#### Page text:
____________
2. Such undertaking shall be made in favor of and shall indemnify such third person against loss, liability, damages, costs and counsel fees by reason of such seizing, taking, withholding or sale of such property by the sheriff. By entering into such an undertaking the sureties thereunder submit themselves to the jurisdiction of the court and irrevocably appoint the clerk of the court as agent upon whom any papers affecting liability on the undertaking may be served. Liability on such undertaking may be enforced on motion to the court without the necessity of an independent action. The motion and such reasonable notice of the motion as the court prescribes may be served on the clerk of the court, who shall forthwith mail copies to the sureties if their addresses are known.

3. Exceptions to the sufficiency of the sureties and their justification may be had and taken in the same manner as upon an undertaking given in other cases under titles 2 and 3 of NRS. If they, or others in their place, fail to justify at the time and place appointed, the sheriff must release the property; but if no exception is taken within 7 days after notice of receipt of the undertaking, the third person shall be deemed to have waived any and all objections to the sufficiency of the sureties.
____________
#### Source data:
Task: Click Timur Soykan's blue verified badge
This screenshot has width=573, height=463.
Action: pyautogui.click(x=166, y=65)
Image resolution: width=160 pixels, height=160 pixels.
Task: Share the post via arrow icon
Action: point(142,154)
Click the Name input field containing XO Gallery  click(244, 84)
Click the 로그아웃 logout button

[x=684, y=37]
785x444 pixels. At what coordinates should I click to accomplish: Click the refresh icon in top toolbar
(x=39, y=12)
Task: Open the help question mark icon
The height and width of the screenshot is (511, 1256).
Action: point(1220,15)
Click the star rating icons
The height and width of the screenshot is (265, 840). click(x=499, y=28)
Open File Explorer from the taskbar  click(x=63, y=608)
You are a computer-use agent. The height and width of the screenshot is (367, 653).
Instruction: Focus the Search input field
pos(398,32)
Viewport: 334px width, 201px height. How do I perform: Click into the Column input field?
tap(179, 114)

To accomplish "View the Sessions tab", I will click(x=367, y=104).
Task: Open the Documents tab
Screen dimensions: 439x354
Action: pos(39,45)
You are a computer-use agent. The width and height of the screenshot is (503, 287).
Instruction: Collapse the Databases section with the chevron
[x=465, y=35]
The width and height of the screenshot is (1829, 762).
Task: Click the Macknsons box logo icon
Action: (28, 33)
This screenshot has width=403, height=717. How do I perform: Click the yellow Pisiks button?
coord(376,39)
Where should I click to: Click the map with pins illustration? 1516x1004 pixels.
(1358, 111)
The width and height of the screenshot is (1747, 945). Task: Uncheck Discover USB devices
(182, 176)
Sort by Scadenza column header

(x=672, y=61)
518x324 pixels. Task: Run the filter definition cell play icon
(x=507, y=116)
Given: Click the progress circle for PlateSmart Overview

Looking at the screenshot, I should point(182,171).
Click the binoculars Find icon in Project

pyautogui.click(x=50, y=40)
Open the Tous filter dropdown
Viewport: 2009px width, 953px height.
____________
#### Tasks:
A: Return the passage of the statute text that begins at the words "3. Exceptions to" and ends after the words "of the sureties.", copied verbatim.
B: Output the lines of the listing, from its first line through the line containing "[x=684, y=37]", as a Markdown table with the columns "Line No." and "Content", omitting blank lines.

#### In response:
A:
3. Exceptions to the sufficiency of the sureties and their justification may be had and taken in the same manner as upon an undertaking given in other cases under titles 2 and 3 of NRS. If they, or others in their place, fail to justify at the time and place appointed, the sheriff must release the property; but if no exception is taken within 7 days after notice of receipt of the undertaking, the third person shall be deemed to have waived any and all objections to the sufficiency of the sureties.

B:
| Line No. | Content |
|---|---|
| 1 | Task: Click Timur Soykan's blue verified badge |
| 2 | This screenshot has width=573, height=463. |
| 3 | Action: pyautogui.click(x=166, y=65) |
| 4 | Image resolution: width=160 pixels, height=160 pixels. |
| 5 | Task: Share the post via arrow icon |
| 6 | Action: point(142,154) |
| 7 | Click the Name input field containing XO Gallery  click(244, 84) |
| 8 | Click the 로그아웃 logout button |
| 9 | [x=684, y=37] |